Mac – Reclaiming occupied space

apfsmojavetime-machine

A MBPro with a 250GB running the latest Mojave suddenly went from 100GB+ of free space to 5GB and is warning us about running out. Looking at About>Storage>Manage, it seems most of the occupied space is System (168GB worth). Looking at things via the Finder, we only see about 90GB of stuff total and only 9GB in the System directory and 6GB in the main Library folder. Running OmniDiskSweeper with the sudo command via Terminal, it confirms what the Finder is reporting…that there should be about 90GB instead of 245GB of stuff. We also ran GrandPerspective and it does not “see” any inordinately large files.

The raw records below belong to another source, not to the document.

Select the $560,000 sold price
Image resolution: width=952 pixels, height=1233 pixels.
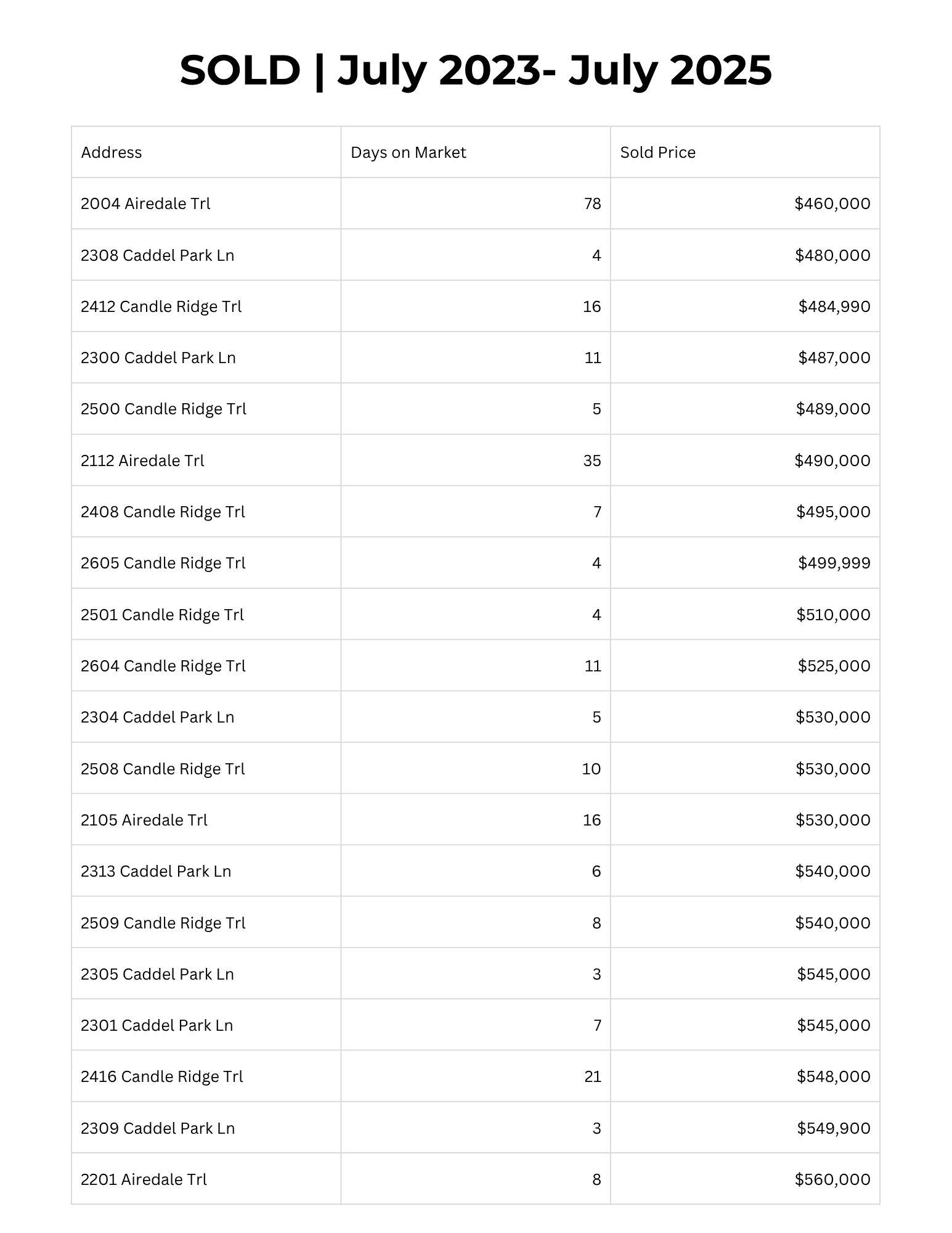click(832, 1179)
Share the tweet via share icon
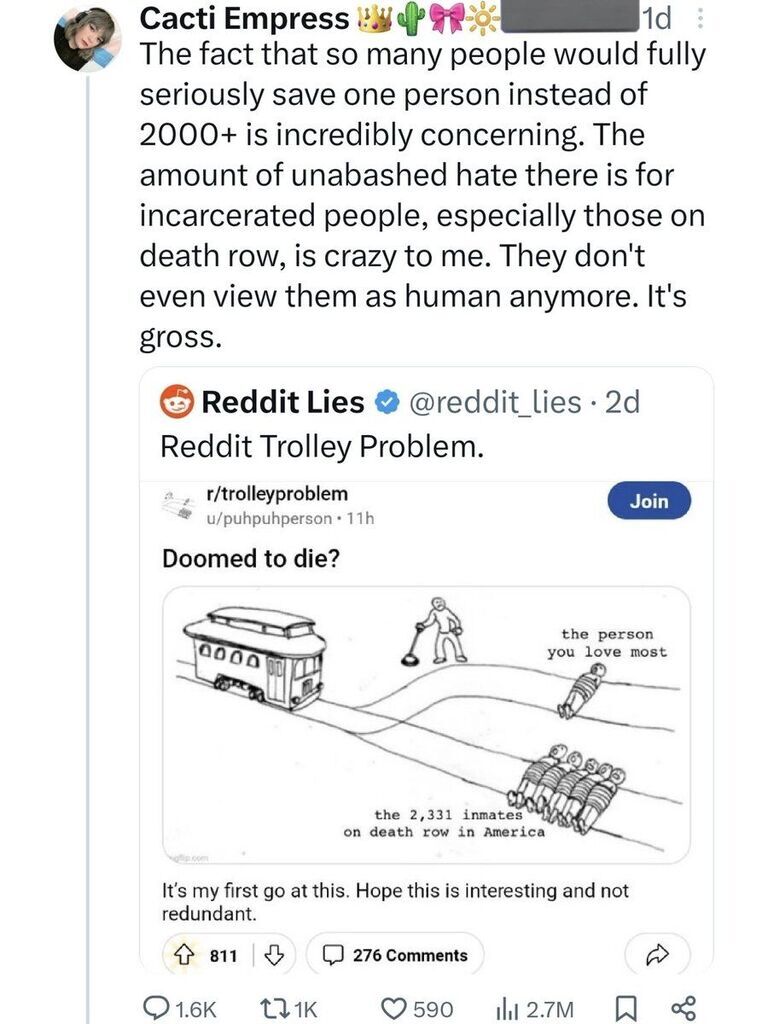 684,1009
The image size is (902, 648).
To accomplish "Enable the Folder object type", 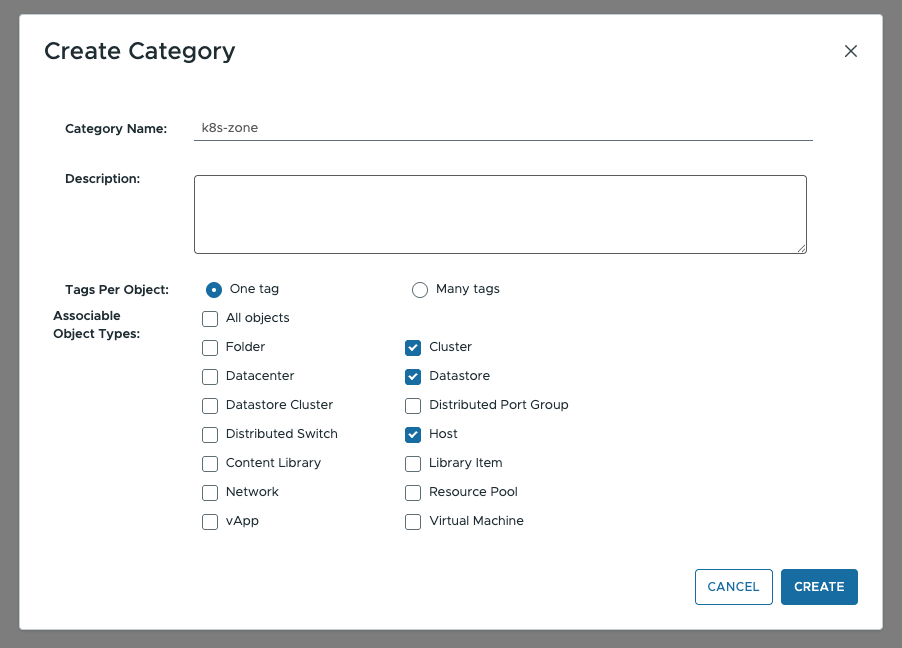I will click(210, 347).
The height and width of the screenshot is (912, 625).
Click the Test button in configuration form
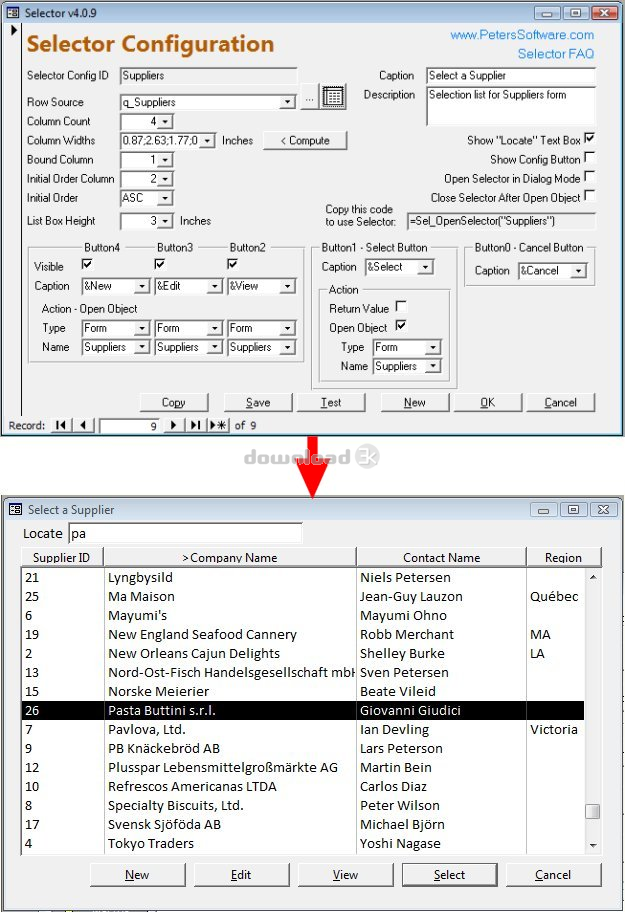tap(331, 402)
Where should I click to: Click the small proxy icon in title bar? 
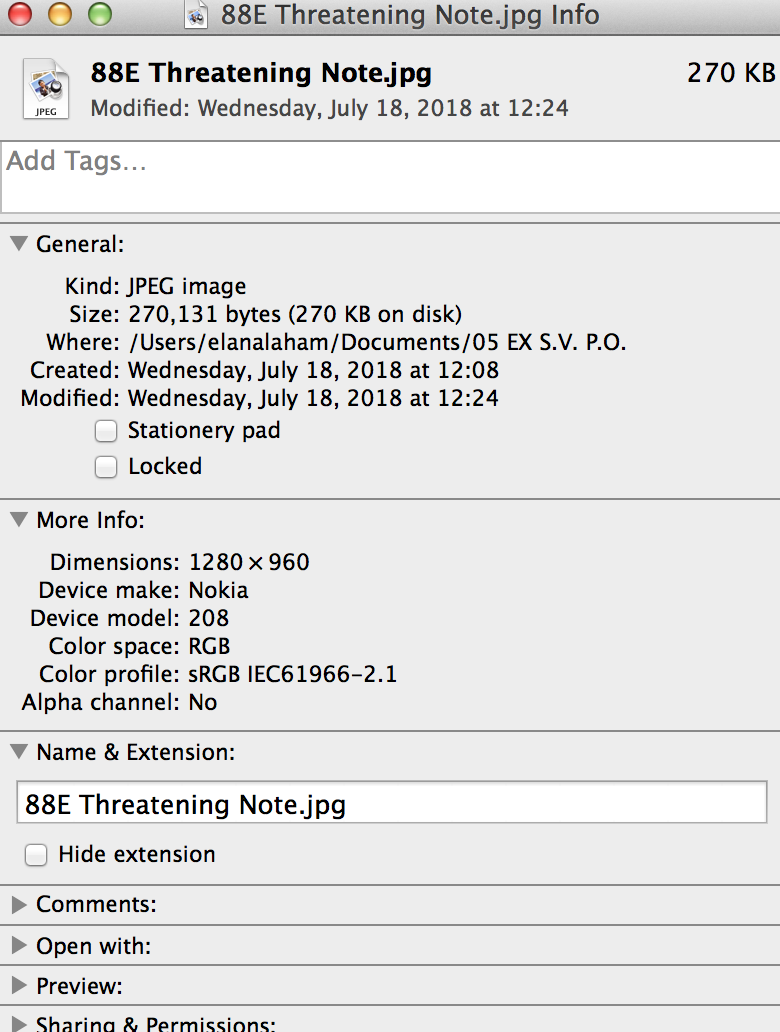(196, 16)
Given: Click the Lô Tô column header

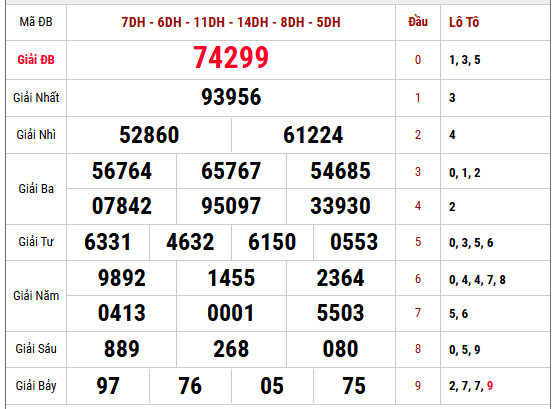Looking at the screenshot, I should (x=464, y=22).
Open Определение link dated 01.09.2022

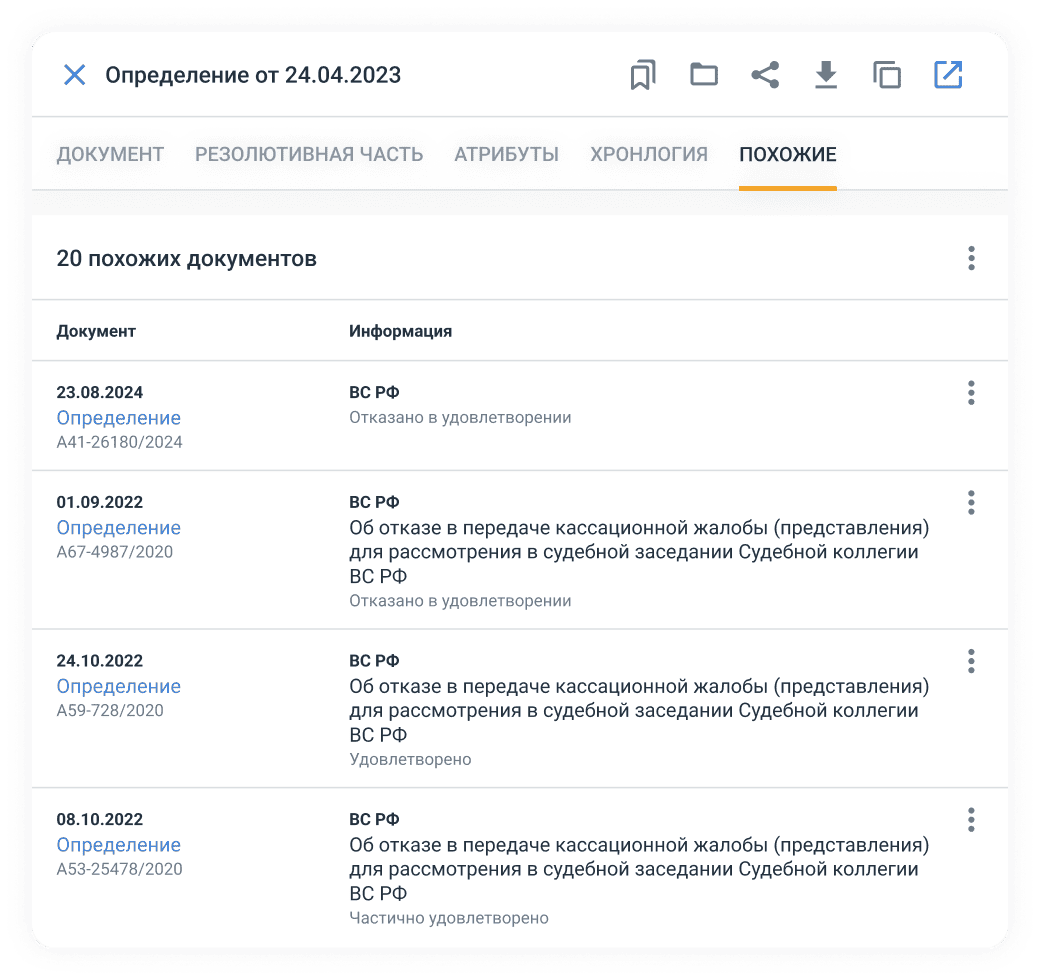coord(118,528)
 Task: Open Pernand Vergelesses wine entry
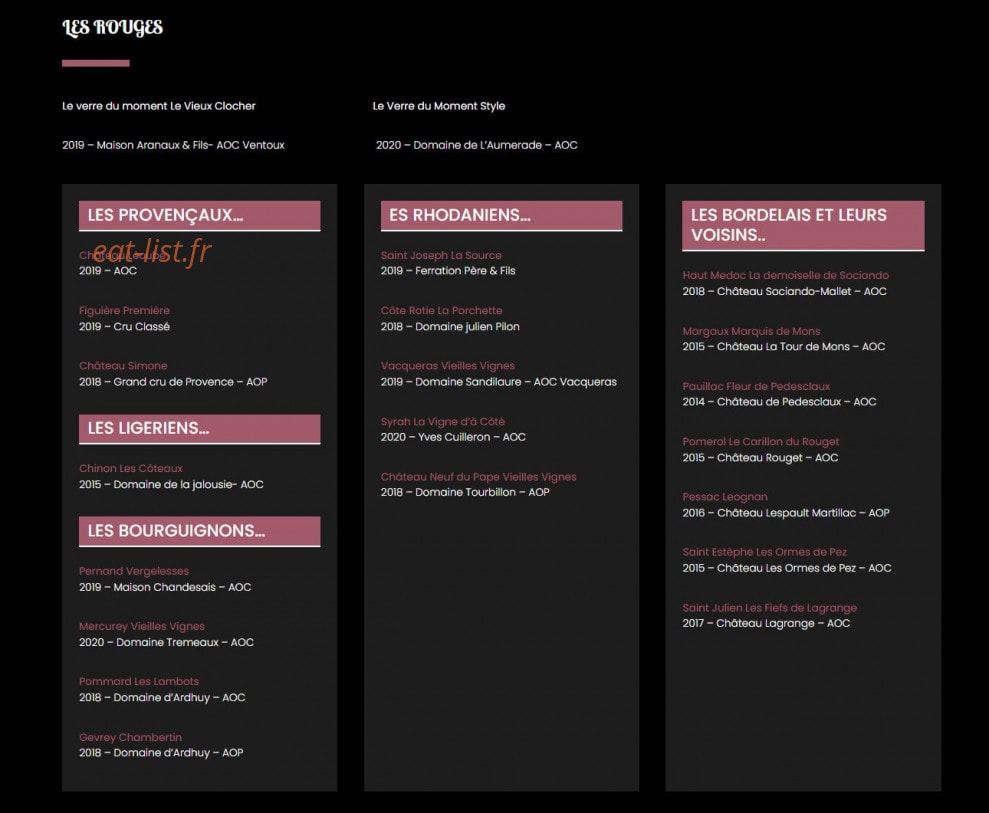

Researching a bit, I found some possibilities that haven’t panned out.
1. it’s NOT local TimeMachine snapshots, as was the answer for some people
2. it’s NOT a runaway Spotlight index, as it was for some people
3. running TimeMachine did NOT clean things up, as reported by some
4. revealing hidden files did NOT reveal anything out of the ordinary
5. booting into Recovery Mode and running Disk Repair reported everything fine

Some have thrown their hands up wiped out their hard drive and reinstalled (which has fixed this issue for some).

The problem is, my friend with this laptop is traveling thru Europe and is not technically savvy. So, talking her through a full reinstall will be a big challenge.

There must be SOME way to see what’s occupying the space. It would seem to me that perhaps there’s some that went wrong with the recent conversion from HFS+ to APFS when she installed Mojave.

Any ideas on how to reclaim the space without reinstalling from scratch?

Best Answer

Turns out the answer came out of left field. I had done a Spotlight rebuild, which didn't reclaim the space, but what it did do (I think) is change totals in About>Storage>Manage. The System went down to 90GB (which is still high but better), but Mail jumped up to 95GB. That gave me the clue to look in the ~/Library/Mail folder. From here it gets weird.

Turning on 'Calculate folder sizes' in the Finder, it calculated the Mail folder as 24GB. However, underneath that folder were several "mail container" folders, one of which was 37GB besides another that was actually 24GB. Literally it didn't add up.

Inside of that 37GB folder was a Drafts mbox was 37GB all by itself!

Over in Apple Mail, she had no visible Drafts folders in any of the three accounts. I checked preferences to make sure each account was pointing to a server Drafts folder, and they were. And when I created a new draft, it showed up properly. So, the functionality was fine.

So, I figured out which Gmail account this huge Drafts folder belonged to (by watching the timestamps on the folders when I updated in Apple Mail), and then logged into that Gmail account via web. There I found a Drafts folder with hundreds and hundreds of emails with attachments (its normal for her to work with large PDFs). These Drafts weren't getting deleting when she sent them. So, I cleared all the Drafts off the server. However, when I later launch Mail, the "cleanup" I was expecting didn't happen. Somehow, the Drafts mbox was a separate copy of these abandoned Drafts.

So I was left with quitting Apple Mail and Finder-trashing the 37GB Drafts mbox. Even though the ~/Libary/Mail folder didn't gain any space, the overall hard drive free space did (as well as About>Storage>Manage).

She's got enough free space to work with now, but System still shows as 90GB and we don't know how she got into this predicament in the first place. So, we don't know if this is the end of the saga. (Perhaps because she travels a lot, she's "offline" a lot and Gmail is being ultra conservative saving her Drafts?) I suppose when she's back from her travels, I'll zap that email account and re-enter it, so it can download a fresh copy from the server.